Khamenei sera inhumé dans un sanctuaire chiite sacré
Selon les autorités, Khamenei sera inhumé à Mashhad, au sanctuaire de l’imam Reza.
L’imam Reza était le huitième imam de l’islam chiite. Des millions de pèlerins se rendent chaque année au sanctuaire. Un hadith, ou dicton, affirme que toute personne en proie au chagrin ou au péché trouvera le réconfort en s’y rendant.
De nombreux religieux chiites éminents y ont été inhumés, à l’instar de l’ancien président iranien Ebrahim Raïsi, décédé dans un accident d’hélicoptère en 2024.
Les funérailles de l’ayatollah Ruhollah Khomeini ont rassemblé des millions de personnes en deuil
Le 6 juin 1989, des millions d’Iraniens sont descendus dans les rues pour enterrer Khomeini, qui avait mené la révolution islamique de 1979. La situation a rapidement dégénéré. Les gens se frappaient la poitrine en rythme sous la chaleur estivale, tandis que les lamentations des femmes perçaient le vacarme ambiant.

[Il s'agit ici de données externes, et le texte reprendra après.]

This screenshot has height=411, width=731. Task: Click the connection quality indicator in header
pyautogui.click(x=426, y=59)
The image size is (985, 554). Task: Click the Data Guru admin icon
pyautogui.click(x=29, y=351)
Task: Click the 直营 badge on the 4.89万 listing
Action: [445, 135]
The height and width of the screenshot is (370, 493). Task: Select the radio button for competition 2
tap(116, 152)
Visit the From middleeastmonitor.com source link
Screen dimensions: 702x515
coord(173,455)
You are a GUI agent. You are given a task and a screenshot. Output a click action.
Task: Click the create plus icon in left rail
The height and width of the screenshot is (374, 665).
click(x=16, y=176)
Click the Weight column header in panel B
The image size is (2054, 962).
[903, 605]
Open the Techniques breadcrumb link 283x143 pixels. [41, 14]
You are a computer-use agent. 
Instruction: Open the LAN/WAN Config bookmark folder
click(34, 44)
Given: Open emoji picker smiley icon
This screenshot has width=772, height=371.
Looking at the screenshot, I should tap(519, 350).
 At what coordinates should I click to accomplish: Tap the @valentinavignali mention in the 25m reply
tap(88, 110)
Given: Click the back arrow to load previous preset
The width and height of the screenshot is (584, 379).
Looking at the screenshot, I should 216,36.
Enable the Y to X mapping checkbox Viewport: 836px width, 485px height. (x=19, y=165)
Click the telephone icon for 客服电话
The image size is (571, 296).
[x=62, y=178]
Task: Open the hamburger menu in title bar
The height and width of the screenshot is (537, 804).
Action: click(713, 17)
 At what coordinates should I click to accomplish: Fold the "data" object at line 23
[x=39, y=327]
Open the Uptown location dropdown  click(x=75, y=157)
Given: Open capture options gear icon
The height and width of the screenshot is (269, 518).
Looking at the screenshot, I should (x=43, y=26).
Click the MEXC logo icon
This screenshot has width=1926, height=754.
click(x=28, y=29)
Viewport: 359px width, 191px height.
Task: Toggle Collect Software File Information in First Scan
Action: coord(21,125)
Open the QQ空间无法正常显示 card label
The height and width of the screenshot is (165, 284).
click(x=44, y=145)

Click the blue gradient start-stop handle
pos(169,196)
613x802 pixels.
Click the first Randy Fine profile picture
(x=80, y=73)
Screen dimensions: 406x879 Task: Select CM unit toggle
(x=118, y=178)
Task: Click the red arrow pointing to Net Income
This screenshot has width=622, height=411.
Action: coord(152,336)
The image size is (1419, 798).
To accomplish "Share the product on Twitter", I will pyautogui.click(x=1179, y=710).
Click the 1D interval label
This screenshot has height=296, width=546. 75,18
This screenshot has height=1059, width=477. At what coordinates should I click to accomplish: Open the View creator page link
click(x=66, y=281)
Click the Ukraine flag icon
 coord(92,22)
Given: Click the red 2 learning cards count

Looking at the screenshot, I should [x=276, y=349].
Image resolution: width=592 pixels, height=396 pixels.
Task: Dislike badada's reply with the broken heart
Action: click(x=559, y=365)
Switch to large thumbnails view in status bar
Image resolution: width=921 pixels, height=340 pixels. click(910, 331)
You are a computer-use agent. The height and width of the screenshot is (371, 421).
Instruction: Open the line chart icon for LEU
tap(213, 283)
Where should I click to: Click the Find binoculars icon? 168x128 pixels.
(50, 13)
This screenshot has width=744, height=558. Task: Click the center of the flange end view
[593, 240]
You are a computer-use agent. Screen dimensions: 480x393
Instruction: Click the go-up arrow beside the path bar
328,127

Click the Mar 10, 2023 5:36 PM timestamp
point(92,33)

Les personnes en deuil se sont précipitées vers le cercueil, provoquant la chute dans la foule du corps du chef religieux âgé de 86 ans, enveloppé dans un linceul blanc. Selon les premiers rapports, ce chaos a fait au moins huit morts et quelque 11 000 blessés.
On craint qu’une bousculade similaire ne se produise lors des funérailles de Khamenei, si la foule venait à compter plusieurs millions de personnes. L’enterrement du défunt général des Gardiens de la Révolution, Qassem Soleimani, avait déjà donné lieu à une bousculade qui avait fait au moins 56 morts et plus de 2000 blessés en 2020.
Ces funérailles interviennent alors que l’accord provisoire sur la guerre en Iran est remis en cause
L’accord provisoire conclu en juin prévoyait un délai de 60 jours pour négocier les termes d’un accord définitif visant à mettre fin à la guerre en Iran, notamment sur les questions du programme nucléaire iranien et du détroit d’Ormuz.
Des pourparlers techniques ont débuté cette semaine au Qatar, mais ils ont été compliqués par de profondes divergences et plusieurs jours d’échanges virulents entre les États-Unis et l’Iran au sujet de l’avenir du détroit.